The future of technical and professional education: joining up the dots

By Tami McCrone

Friday 20 May 2016

The Learning and Skills Research Network (LSRN) workshop held last week on the future of technical and professional education was as current, relevant and thought-provoking as ever.

The discussion made a very worthwhile contribution to joining up the dots and it was stimulating and certainly tackled some of the challenges surrounding technical and professional education such as data, curriculum, pedagogy and qualifications, and institutional and structural issues.

Speakers included Ann-Marie Bathmaker (University of Birmingham), Richard Boniface (RCU Ltd), Ewart Keep (Oxford University), Kevin Orr University of Huddersfield), and David Corke (Association of Colleges).

I look forward to the summary of the discussions.
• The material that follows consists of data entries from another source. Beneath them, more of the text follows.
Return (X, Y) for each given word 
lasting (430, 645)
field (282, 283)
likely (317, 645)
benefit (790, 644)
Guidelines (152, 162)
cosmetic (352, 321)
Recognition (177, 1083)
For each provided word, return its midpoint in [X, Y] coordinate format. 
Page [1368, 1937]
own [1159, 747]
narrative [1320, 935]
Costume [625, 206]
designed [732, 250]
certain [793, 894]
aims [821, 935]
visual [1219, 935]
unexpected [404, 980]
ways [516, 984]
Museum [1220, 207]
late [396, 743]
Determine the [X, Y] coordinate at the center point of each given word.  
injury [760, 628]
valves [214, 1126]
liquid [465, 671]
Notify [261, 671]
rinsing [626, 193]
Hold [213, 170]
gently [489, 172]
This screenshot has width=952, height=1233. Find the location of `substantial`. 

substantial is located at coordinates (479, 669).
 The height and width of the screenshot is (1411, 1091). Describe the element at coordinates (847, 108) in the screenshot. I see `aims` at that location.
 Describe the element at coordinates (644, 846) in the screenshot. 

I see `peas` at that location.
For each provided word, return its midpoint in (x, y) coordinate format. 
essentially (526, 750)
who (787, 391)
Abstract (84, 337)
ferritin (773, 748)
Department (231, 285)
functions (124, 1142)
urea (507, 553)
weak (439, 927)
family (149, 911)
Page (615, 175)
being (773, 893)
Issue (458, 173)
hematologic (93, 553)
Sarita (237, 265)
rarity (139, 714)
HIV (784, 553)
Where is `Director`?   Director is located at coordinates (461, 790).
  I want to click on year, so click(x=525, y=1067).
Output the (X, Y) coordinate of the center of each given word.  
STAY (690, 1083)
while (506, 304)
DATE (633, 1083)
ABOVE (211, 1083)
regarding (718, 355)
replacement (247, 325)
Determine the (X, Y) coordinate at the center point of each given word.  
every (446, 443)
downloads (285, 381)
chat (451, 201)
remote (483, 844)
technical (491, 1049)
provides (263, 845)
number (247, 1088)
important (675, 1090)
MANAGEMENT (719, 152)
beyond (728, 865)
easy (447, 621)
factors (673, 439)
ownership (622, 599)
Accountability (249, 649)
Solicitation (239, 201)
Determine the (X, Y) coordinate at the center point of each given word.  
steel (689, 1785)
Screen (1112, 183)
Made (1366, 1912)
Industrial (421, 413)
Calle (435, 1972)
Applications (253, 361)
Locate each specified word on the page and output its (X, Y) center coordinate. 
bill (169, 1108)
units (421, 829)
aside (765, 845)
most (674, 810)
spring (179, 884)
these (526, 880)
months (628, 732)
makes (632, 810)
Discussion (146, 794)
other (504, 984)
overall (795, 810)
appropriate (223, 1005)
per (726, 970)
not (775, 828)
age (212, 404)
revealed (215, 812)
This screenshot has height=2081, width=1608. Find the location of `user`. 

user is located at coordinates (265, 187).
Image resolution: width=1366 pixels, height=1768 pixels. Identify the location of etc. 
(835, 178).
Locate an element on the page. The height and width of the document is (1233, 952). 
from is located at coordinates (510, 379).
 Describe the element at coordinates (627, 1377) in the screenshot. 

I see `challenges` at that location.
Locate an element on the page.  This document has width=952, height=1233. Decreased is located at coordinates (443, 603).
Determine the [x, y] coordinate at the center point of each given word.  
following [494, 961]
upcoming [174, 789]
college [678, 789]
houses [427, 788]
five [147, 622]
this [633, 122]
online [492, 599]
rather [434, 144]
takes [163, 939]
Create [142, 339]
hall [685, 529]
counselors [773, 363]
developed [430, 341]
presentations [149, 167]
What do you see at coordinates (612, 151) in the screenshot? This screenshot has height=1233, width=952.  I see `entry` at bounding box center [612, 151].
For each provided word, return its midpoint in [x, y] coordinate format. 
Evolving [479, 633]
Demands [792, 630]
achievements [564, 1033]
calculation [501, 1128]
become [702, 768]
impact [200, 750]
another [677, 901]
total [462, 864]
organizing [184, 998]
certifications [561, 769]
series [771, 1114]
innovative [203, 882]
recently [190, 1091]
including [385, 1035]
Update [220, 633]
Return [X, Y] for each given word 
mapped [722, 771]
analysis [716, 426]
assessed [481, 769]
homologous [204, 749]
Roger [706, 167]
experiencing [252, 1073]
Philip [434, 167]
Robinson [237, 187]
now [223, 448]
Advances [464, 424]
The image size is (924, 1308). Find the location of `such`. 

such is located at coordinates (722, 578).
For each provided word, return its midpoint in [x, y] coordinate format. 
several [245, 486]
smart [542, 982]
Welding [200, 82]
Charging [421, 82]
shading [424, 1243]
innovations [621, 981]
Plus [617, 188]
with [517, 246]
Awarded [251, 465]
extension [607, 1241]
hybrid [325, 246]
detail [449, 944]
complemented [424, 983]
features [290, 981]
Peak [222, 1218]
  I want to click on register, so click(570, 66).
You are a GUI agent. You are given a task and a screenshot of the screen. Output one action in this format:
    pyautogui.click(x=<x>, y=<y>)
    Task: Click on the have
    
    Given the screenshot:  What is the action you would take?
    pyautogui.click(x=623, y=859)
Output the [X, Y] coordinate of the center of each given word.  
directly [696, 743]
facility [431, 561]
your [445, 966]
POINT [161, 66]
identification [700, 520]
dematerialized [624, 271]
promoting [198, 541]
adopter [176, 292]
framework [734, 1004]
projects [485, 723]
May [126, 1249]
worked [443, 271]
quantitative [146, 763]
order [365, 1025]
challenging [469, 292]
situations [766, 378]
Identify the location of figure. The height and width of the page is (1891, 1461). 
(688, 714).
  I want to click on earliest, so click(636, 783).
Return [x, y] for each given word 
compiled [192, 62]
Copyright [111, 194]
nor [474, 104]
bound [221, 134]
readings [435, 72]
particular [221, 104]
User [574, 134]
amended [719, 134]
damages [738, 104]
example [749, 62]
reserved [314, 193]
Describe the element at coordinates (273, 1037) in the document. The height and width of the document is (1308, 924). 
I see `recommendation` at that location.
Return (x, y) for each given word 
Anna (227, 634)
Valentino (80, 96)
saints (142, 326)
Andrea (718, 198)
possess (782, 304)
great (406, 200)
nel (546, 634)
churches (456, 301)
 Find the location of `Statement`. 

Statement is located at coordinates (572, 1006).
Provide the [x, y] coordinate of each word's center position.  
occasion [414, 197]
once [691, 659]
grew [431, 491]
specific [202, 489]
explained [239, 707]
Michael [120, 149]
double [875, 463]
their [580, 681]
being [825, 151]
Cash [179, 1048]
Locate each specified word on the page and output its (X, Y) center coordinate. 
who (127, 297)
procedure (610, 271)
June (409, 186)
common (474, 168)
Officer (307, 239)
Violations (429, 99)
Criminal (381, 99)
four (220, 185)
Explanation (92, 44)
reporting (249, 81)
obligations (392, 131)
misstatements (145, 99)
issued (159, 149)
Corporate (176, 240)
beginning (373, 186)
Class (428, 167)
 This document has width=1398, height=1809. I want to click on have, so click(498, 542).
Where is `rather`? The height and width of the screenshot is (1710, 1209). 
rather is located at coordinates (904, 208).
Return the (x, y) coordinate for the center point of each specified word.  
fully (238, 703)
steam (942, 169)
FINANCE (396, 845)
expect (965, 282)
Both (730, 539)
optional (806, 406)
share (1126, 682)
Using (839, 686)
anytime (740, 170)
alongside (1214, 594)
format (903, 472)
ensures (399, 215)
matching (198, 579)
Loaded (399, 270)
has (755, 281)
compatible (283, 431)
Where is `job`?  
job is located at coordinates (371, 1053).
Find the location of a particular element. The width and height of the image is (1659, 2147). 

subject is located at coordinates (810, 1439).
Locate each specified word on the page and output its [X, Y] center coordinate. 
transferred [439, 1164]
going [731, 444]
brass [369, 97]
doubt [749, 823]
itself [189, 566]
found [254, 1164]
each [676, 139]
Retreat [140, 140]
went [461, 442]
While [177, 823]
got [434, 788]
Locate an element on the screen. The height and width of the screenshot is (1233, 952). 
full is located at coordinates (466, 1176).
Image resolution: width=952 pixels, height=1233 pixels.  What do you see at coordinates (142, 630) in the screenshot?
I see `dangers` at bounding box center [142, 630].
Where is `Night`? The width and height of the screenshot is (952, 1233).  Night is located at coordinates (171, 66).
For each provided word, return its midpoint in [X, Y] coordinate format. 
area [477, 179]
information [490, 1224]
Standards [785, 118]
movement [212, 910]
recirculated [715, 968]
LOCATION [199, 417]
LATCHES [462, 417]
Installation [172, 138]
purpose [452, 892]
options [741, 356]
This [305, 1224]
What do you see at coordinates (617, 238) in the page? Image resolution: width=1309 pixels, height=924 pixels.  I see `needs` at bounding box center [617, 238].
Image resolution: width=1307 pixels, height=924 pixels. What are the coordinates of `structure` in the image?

There is much current commentary on the subject of technical and professional education such as the recent article in FE Week that starts by claiming:

The first skills white paper in a decade will bring an end to mixed provision and make 16-year-olds choose between academic courses leading to university or a new technical professional education (TPE) route into work, FE Week can exclusively reveal.

And, of course, in addition to the forthcoming white paper, we all await the output from the independent expert panel headed up by former Minister of Science and Innovation Lord Sainsbury, which is made up of experts from industry and further and higher education and whose delayed report on technical and professional education is expected later this year.

So where to now for young people – of all abilities – who do not want to do A Levels and do not want to study academic subjects at university? Will they and their parents instantly take up these new technical and professional routes?

One thing I know with certainty (because there is plenty of underpinning evidence) is that if we want our young people to make sound decisions that lead them to employment that they want to get out of bed to do every morning, they need to be informed about the world of work and all available routes to employment. They need to understand themselves better, their strengths and weaknesses, how to make decisions, and they need to be able to discuss their options with adults who understand all the current routes into employment. And they need to meet employers.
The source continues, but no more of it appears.